Electrophysiological data was subjected to single-trial analyses to quantify the relationship between EEG activity and trial-wise characteristics within our computational model. Second-stage feedback-locked data were used to investigate transition type and RPE. RPE was signed, i.e. could be positive or negative, combining valence and magnitude. We regressed EEG activity at each electrode and time point on trial type (common or rare) and RPE, using robust regression (EEG ~ Transition + RPE + Transition*RPE). The resulting temporo-spatial maps of b values per subject were then averaged over subjects to investigate whether transition type and RPE significantly accounted for variance in EEG activity. As we specifically assumed the FRN and P3 to reflect transition and RPE effects, analyses focused on the electrodes and time-windows corresponding to these event-related potentials (ERP).

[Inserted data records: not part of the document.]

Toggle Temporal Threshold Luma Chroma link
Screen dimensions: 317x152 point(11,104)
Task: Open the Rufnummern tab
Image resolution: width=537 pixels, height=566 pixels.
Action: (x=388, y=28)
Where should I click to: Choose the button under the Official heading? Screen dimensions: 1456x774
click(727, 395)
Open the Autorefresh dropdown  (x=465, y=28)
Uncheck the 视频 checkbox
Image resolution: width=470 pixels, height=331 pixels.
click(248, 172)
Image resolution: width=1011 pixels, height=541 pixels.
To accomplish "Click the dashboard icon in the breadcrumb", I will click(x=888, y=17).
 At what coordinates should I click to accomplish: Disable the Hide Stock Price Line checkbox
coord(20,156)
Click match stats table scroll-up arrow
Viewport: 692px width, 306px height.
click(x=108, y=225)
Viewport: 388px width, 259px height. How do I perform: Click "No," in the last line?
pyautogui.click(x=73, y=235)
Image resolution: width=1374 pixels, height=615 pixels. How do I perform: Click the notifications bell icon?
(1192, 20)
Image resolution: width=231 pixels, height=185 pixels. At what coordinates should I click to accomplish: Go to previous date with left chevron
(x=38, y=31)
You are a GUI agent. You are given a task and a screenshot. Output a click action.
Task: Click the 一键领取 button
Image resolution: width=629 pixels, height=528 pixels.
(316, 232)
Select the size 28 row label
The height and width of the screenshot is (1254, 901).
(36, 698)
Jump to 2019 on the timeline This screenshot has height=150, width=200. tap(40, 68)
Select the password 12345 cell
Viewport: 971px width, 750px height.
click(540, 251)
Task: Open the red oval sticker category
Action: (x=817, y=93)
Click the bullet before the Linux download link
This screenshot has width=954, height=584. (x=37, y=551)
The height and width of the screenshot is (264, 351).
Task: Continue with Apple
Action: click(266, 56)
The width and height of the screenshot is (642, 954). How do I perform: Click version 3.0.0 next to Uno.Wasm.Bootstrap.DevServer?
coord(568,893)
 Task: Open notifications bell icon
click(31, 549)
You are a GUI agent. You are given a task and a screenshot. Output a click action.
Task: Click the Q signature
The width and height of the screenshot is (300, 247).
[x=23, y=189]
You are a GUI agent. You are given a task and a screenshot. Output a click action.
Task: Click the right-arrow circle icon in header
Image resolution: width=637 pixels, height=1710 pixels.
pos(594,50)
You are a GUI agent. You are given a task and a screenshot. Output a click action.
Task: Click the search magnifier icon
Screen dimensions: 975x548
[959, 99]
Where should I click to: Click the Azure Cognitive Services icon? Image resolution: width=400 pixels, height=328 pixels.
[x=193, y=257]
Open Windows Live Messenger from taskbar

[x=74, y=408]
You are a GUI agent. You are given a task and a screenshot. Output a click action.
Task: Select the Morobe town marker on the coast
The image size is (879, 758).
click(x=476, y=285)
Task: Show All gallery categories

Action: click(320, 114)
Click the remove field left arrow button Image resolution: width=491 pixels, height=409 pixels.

Search locations and intervals for each component were based on visual inspection of the raw EEG (grand averaged over all subjects). The FRN was thus determined as the negative EEG peak at FCz in a window of 250–350 ms after stimulus onset (peak latency: 294 ms) and the P3 as the positive peak between 330–430 ms at Cz (peak latency: 370 ms). B values were subjected to two-tailed one-sample t-tests against zero, employing false discovery rate84 (FDR) to correct for multiple comparisons.

Second-level analyses

To examine how first-level RPE signals varied as a function of impulsivity and compulsivity as well as the weighting of MF and MB control (w), we examined their effect on first-level b values for the RPE effect. Since our first-level analyses revealed significant interaction effects of RPE and transition type at FCz, and Cz, suggesting that RPE is processed differently in common and rare trials, we conducted our further analyses separately within each transition type. In order to isolate the influence of impulsivity, compulsivity and w on distinct, RPE-related processes, analyses focused on the ERPs of interest (see above). We computed the mean first-level effect of RPE per subject by averaging the RPE b values in windows of − 25 ms and + 25 ms around the FRN- and P3-related peaks at FCz and Cz, respectively. These average RPE effects then served as dependent variables in robust linear regression models with z-scored impulsivity, compulsivity and w (weighting parameter) as well as their interactions as simultaneous predictors (mean b values ~ BIS-11 + OCI-R + w + BIS-11*OCI-R + BIS-11*w + OCI-R*w + BIS-11*OCI-R*w). Significant BIS-11*w interactions were followed up by regression analyses within high and low impulsivity and w score groups (based on median split). Pairs of regression coefficients were then compared in z-tests. Focusing on single values for the effect of RPE on the FRN and P3 allowed us to explore different regressors and their interactions without losing power due to correcting for multiple tests.